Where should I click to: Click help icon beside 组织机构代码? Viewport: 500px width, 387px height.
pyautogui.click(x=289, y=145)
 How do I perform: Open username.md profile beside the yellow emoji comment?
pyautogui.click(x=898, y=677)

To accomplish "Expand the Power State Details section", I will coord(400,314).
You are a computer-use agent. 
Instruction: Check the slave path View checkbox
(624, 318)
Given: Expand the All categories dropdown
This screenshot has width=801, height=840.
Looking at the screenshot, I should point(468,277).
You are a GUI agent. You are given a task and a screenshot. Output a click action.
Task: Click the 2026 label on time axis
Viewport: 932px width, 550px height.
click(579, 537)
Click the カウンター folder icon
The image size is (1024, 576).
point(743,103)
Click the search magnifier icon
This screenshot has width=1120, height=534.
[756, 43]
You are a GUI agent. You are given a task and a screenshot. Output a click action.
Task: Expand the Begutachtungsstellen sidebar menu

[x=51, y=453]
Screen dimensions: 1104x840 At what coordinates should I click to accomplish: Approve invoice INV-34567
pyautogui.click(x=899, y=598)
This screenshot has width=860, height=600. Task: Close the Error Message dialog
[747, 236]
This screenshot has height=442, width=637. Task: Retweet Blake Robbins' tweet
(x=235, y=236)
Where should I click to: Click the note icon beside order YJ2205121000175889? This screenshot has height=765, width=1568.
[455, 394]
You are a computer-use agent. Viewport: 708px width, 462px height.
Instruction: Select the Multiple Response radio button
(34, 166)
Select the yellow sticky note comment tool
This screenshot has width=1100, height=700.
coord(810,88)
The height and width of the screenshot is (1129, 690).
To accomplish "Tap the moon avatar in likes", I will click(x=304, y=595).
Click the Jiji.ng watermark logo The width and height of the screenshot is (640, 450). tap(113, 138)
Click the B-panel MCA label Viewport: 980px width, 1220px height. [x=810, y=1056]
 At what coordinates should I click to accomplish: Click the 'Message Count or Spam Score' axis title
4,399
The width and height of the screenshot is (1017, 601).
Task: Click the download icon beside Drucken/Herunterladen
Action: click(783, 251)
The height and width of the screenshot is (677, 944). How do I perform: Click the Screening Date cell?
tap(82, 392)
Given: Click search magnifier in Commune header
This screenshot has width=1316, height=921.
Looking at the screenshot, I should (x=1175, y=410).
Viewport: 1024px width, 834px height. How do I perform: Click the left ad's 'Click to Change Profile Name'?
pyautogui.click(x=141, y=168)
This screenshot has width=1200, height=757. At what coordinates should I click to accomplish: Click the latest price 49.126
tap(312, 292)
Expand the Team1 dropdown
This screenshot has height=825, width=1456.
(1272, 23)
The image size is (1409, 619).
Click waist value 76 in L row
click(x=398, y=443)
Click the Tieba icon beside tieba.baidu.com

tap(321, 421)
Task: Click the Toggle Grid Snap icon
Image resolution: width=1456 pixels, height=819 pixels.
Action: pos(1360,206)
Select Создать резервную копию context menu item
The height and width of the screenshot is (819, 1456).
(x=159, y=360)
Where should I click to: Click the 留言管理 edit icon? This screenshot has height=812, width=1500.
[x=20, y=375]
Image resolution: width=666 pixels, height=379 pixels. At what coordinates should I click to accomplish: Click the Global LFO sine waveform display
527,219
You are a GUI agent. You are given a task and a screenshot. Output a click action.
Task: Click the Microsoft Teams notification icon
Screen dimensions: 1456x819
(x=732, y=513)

What the exercise asks = Reproduce the rows above line for line, without any changes.

Reply =
Where should I click to: Click help icon beside 组织机构代码? Viewport: 500px width, 387px height.
pyautogui.click(x=289, y=145)
 How do I perform: Open username.md profile beside the yellow emoji comment?
pyautogui.click(x=898, y=677)

To accomplish "Expand the Power State Details section", I will coord(400,314).
You are a computer-use agent. 
Instruction: Check the slave path View checkbox
(624, 318)
Given: Expand the All categories dropdown
This screenshot has width=801, height=840.
Looking at the screenshot, I should point(468,277).
You are a GUI agent. You are given a task and a screenshot. Output a click action.
Task: Click the 2026 label on time axis
Viewport: 932px width, 550px height.
click(579, 537)
Click the カウンター folder icon
The image size is (1024, 576).
point(743,103)
Click the search magnifier icon
This screenshot has width=1120, height=534.
[756, 43]
You are a GUI agent. You are given a task and a screenshot. Output a click action.
Task: Expand the Begutachtungsstellen sidebar menu

[x=51, y=453]
Screen dimensions: 1104x840 At what coordinates should I click to accomplish: Approve invoice INV-34567
pyautogui.click(x=899, y=598)
This screenshot has width=860, height=600. Task: Close the Error Message dialog
[747, 236]
This screenshot has height=442, width=637. Task: Retweet Blake Robbins' tweet
(x=235, y=236)
Where should I click to: Click the note icon beside order YJ2205121000175889? This screenshot has height=765, width=1568.
[455, 394]
You are a computer-use agent. Viewport: 708px width, 462px height.
Instruction: Select the Multiple Response radio button
(34, 166)
Select the yellow sticky note comment tool
This screenshot has width=1100, height=700.
coord(810,88)
The height and width of the screenshot is (1129, 690).
To accomplish "Tap the moon avatar in likes", I will click(x=304, y=595).
Click the Jiji.ng watermark logo The width and height of the screenshot is (640, 450). tap(113, 138)
Click the B-panel MCA label Viewport: 980px width, 1220px height. [x=810, y=1056]
 At what coordinates should I click to accomplish: Click the 'Message Count or Spam Score' axis title
4,399
The width and height of the screenshot is (1017, 601).
Task: Click the download icon beside Drucken/Herunterladen
Action: click(783, 251)
The height and width of the screenshot is (677, 944). How do I perform: Click the Screening Date cell?
tap(82, 392)
Given: Click search magnifier in Commune header
This screenshot has width=1316, height=921.
Looking at the screenshot, I should (x=1175, y=410).
Viewport: 1024px width, 834px height. How do I perform: Click the left ad's 'Click to Change Profile Name'?
pyautogui.click(x=141, y=168)
This screenshot has width=1200, height=757. At what coordinates should I click to accomplish: Click the latest price 49.126
tap(312, 292)
Expand the Team1 dropdown
This screenshot has height=825, width=1456.
(1272, 23)
The image size is (1409, 619).
Click waist value 76 in L row
click(x=398, y=443)
Click the Tieba icon beside tieba.baidu.com

tap(321, 421)
Task: Click the Toggle Grid Snap icon
Image resolution: width=1456 pixels, height=819 pixels.
Action: pos(1360,206)
Select Создать резервную копию context menu item
The height and width of the screenshot is (819, 1456).
(x=159, y=360)
Where should I click to: Click the 留言管理 edit icon? This screenshot has height=812, width=1500.
[x=20, y=375]
Image resolution: width=666 pixels, height=379 pixels. At what coordinates should I click to accomplish: Click the Global LFO sine waveform display
527,219
You are a GUI agent. You are given a task and a screenshot. Output a click action.
Task: Click the Microsoft Teams notification icon
Screen dimensions: 1456x819
(x=732, y=513)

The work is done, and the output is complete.